Records from a collection
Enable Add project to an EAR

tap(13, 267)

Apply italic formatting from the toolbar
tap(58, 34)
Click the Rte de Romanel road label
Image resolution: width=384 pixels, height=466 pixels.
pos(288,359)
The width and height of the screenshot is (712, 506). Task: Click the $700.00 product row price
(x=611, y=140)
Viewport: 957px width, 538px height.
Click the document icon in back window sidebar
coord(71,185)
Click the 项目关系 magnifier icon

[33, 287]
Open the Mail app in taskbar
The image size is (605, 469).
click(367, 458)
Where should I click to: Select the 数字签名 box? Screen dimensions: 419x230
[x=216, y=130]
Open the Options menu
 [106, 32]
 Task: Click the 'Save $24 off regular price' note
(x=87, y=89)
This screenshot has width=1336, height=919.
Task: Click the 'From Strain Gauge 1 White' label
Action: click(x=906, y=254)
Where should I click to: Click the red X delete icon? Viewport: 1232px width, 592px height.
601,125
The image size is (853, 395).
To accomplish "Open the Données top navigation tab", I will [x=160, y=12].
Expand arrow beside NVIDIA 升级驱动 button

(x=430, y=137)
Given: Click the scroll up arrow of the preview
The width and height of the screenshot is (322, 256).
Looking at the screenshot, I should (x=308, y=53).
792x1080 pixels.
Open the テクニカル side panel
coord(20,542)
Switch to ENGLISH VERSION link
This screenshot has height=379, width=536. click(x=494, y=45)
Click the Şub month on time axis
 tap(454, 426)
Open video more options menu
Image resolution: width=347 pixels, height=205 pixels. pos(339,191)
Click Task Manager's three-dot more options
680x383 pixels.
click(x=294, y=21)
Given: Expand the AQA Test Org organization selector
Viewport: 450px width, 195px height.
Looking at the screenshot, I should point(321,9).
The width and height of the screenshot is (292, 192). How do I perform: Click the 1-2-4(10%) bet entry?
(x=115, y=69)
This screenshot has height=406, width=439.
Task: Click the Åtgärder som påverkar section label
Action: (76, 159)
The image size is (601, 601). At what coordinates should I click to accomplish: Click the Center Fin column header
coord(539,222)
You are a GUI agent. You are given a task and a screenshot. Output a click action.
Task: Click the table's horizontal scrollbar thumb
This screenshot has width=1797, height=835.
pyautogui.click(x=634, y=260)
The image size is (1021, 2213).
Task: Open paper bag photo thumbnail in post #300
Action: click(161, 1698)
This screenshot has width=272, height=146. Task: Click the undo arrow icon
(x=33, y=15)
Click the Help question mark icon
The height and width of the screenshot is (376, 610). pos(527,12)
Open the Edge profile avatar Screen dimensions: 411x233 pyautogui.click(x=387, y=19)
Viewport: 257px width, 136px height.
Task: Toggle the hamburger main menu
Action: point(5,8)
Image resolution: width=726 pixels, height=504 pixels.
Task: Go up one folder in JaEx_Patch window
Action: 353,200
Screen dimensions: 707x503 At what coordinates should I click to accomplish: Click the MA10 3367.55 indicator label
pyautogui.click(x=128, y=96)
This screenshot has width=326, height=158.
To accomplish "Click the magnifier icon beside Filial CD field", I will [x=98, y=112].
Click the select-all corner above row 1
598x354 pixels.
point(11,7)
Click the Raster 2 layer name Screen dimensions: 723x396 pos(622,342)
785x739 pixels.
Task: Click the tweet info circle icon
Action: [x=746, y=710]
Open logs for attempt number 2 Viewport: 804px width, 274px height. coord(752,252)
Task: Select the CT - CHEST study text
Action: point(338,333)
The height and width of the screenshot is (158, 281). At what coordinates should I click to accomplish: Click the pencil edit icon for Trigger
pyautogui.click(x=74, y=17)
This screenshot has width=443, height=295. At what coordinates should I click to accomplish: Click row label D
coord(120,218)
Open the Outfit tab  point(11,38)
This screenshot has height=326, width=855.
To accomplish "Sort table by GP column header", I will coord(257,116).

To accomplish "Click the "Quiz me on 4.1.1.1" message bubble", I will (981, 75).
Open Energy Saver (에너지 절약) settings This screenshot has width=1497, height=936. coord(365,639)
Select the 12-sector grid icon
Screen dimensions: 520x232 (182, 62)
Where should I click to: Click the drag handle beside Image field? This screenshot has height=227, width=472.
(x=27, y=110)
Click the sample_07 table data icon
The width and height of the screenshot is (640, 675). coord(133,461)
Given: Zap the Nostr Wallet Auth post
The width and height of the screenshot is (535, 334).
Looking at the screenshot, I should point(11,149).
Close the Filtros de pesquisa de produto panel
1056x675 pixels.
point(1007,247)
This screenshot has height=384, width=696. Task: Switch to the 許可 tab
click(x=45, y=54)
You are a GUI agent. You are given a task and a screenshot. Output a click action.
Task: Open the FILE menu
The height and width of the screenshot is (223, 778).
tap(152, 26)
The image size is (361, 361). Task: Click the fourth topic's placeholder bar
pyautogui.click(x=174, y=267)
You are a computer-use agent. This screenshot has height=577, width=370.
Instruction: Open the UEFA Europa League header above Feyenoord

**Work to complete:** All lines in the data that contain the word "will" should be copied.

**Task response:**
To accomplish "Open the Données top navigation tab", I will [x=160, y=12].
To accomplish "Click the magnifier icon beside Filial CD field", I will [x=98, y=112].
To accomplish "Sort table by GP column header", I will coord(257,116).
To accomplish "Click the "Quiz me on 4.1.1.1" message bubble", I will (981, 75).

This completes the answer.